Das sollte uns nicht daran hindern, ihn zu lesen.

 

Die Frage, ob und in welchem Sinne der Philosoph und Aufklärer Immanuel Kant Rassist gewesen sei, beschäftigt die Kant-Forschung schon sehr lange. Neuerdings interessiert sich aber auch eine breitere Öffentlichkeit ­dafür. Das liegt an der andauernden Rassismusdebatte und ganz konkret am Fall George Floyd, der diese noch einmal extrem ­befeuert hat. Es ist dabei verschiedentlich angemerkt worden, dass die Rassismus­forschung und erst recht der öffentliche, politische Rassismus­diskurs sich nicht eben durch begriffliche Klarheit auszeichnet. Dabei hängt die Antwort auf die Frage, ob Kant Rassist gewesen sei, davon ab, was es bedeutet, ein Rassist zu sein oder, nicht ganz dasselbe, was Rassismus ist. Im deutschen Feuilletonstreit um Kants angeblichen Rassismus fand man dazu so gut wie gar nichts.
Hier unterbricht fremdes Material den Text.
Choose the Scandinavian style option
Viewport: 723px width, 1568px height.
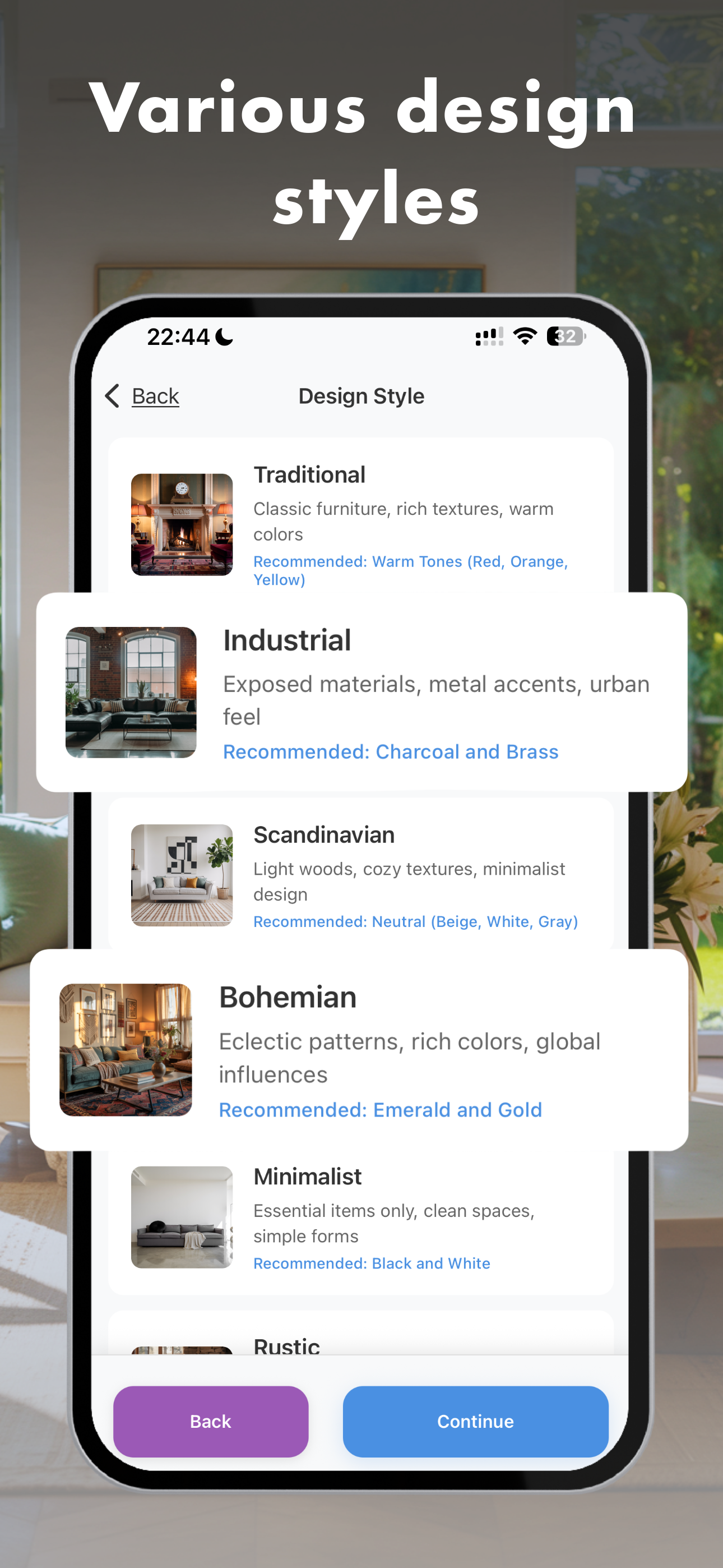click(361, 874)
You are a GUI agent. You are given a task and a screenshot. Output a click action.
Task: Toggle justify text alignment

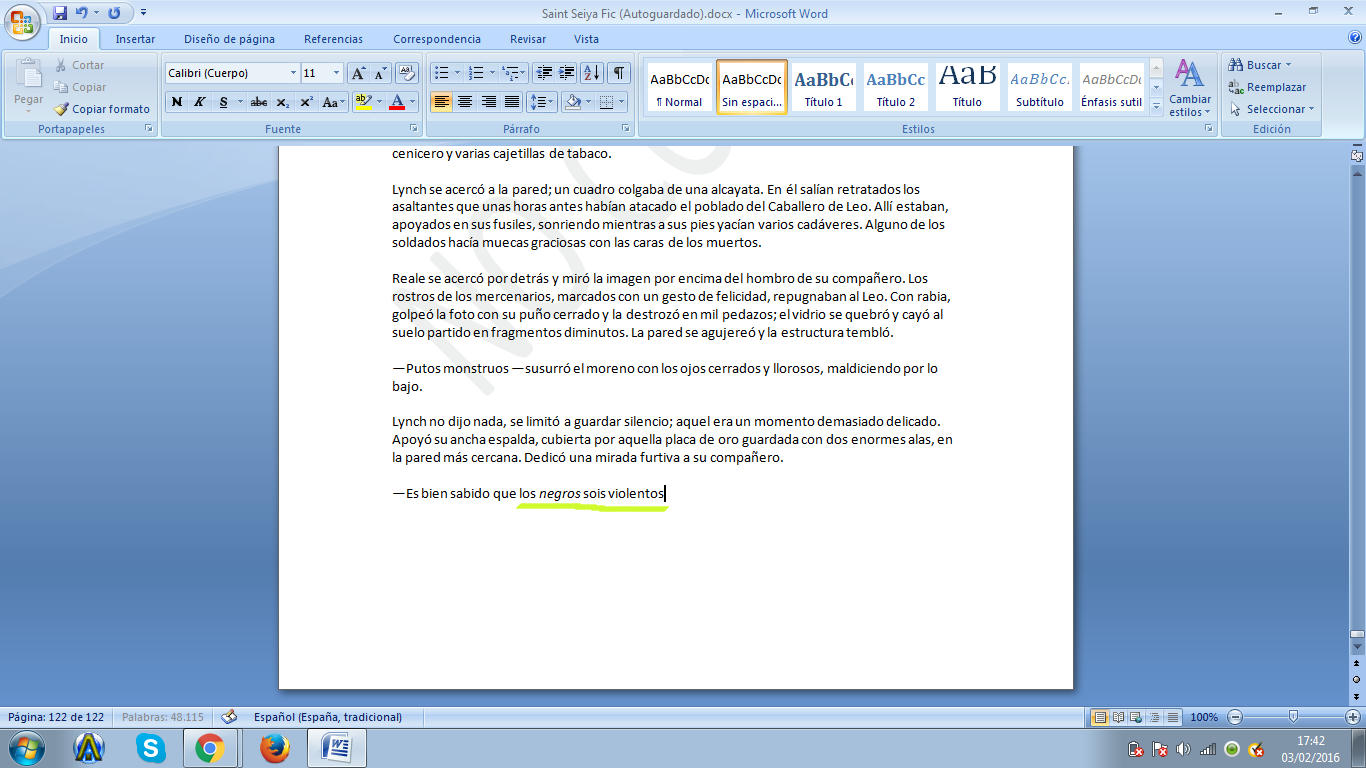[512, 102]
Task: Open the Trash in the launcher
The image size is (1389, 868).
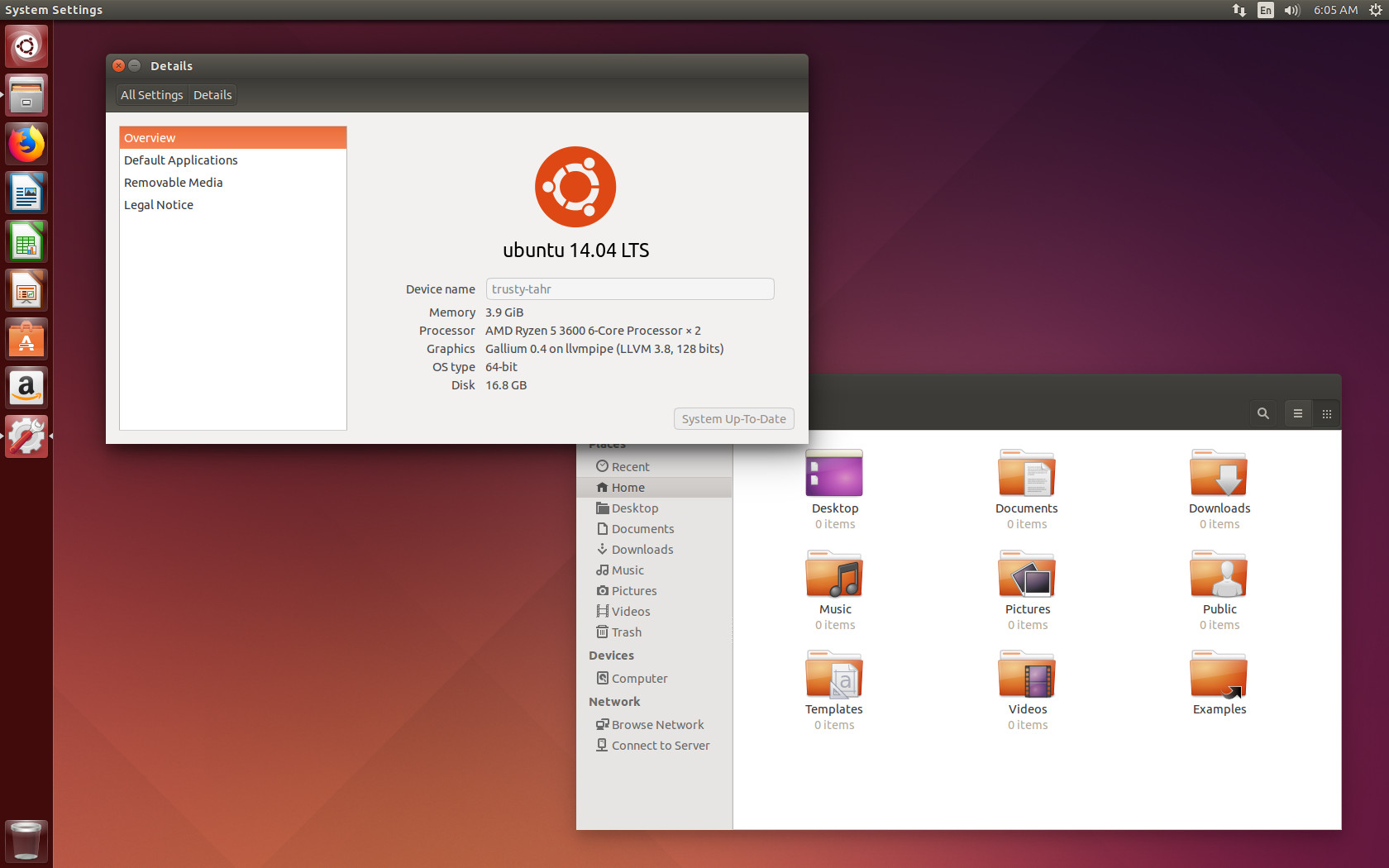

Das ist, wie ich zeigen möchte, auch deshalb besonders misslich, weil man in bezug auf Kant vier verschiedene Formen gruppenbezogener Menschenfeindlichkeit unterscheiden muss: den biologischen Rassismus, den Semirassismus, den Ethnizismus und den Kulturchauvinismus. Radikal ist dieser Rassismus, weil seine Wurzel tief in Kants Verständnis der menschlichen Natur reicht – zwar nicht der Gattung, aber der Rassen. Sollte Kant ­Rassist sein, schliessen sich zwei weitere Fragen an, die ich hier aber nur stichwortartig behandeln kann: Schliesst Kant, wie etwa Charles Mills behauptet, grundsätzlich bestimmte Rassen aus dem Personenbegriff aus, so dass sein Rassismus gravierenden Einfluss auf seine Moralphilosophie hat? Und wie umgehen mit Kants Rassismus in Forschung und Lehre?

Eine Begriffsklärung

Zunächst also begriffliche Propädeutik. Erstens ist die Rassenthese, also die These, es gebe biologisch unterscheidbare menschliche Rassen mit substantiellen, erblichen Unterschieden, nicht per se rassistisch. Denn es könnte solche Rassen geben, und wenn es sie gäbe, wäre die These, dass es sie gebe, wahr und also nicht rassistisch. Die Tatsache allein, dass Kant zumindest hypothetisch dachte, es gäbe menschliche Rassen, macht ihn also nicht zum Rassisten; es muss mit der Rassenthese ein Abwertungsmerkmal verbunden sein. Wer, zweitens, Menschen allein aufgrund ihrer Hautfarbe diskriminiert, ohne dies mit der These zu verknüpfen, verschiedene Hautfarben entsprächen verschiedenen Rassen, legt für seine Diskriminierung ein biologisches Merkmal zugrunde. Aber nicht jedes biologische Merkmal ist eben als solches verknüpft mit Rasse (umgekehrt gibt es Rassismus ohne Hautfarbe, so Egon Flaig). Denn selbst wenn es keine Rassen gibt, lässt sich nicht bestreiten, dass es verschiedene Hautfarben gibt. Wer, wie etwa der Hallenser Anthropologe Cengiz Barskanmaz, sagt, Hautfarbe existiere nicht und sei vielmehr eine «soziale und ideologische Konstruktion», begeht einen genetischen Fehlschluss. Denn die Tatsache, dass bei vielen das Motiv dafür, Hautfarben zu unterscheiden, diskriminierend sein könnte, impliziert nicht, dass Hautfarben nicht existieren, ebenso wenig wie die ­Tatsache, dass Menschen die (angebliche) Unterschiedlichkeit von Rassen für rassistische Zwecke nutzen, implizieren würde, dass es keine Rassen gibt. Die Rede vom kulturellen Rassismus ist, ­drittens, insofern irreführend, als sie nahelegt, es könnte einen «Rassismus ohne Rassen» geben. Da der Rassebegriff aber im Kern biologisch ist – wie man bei Kant sehr gut erkennen kann –, kann es Rassismus ohne Rassen, oder jedenfalls ohne die Überzeugung, es gebe menschliche Rassen, nicht geben. Der biologische Rassismus ist zwar eine Form von gruppenbezogener Menschenfeindlichkeit, aber nicht jede gruppenbezogene Menschenfeindlichkeit ist rassistisch. Sonst wäre auch der «Ableismus» rassistisch.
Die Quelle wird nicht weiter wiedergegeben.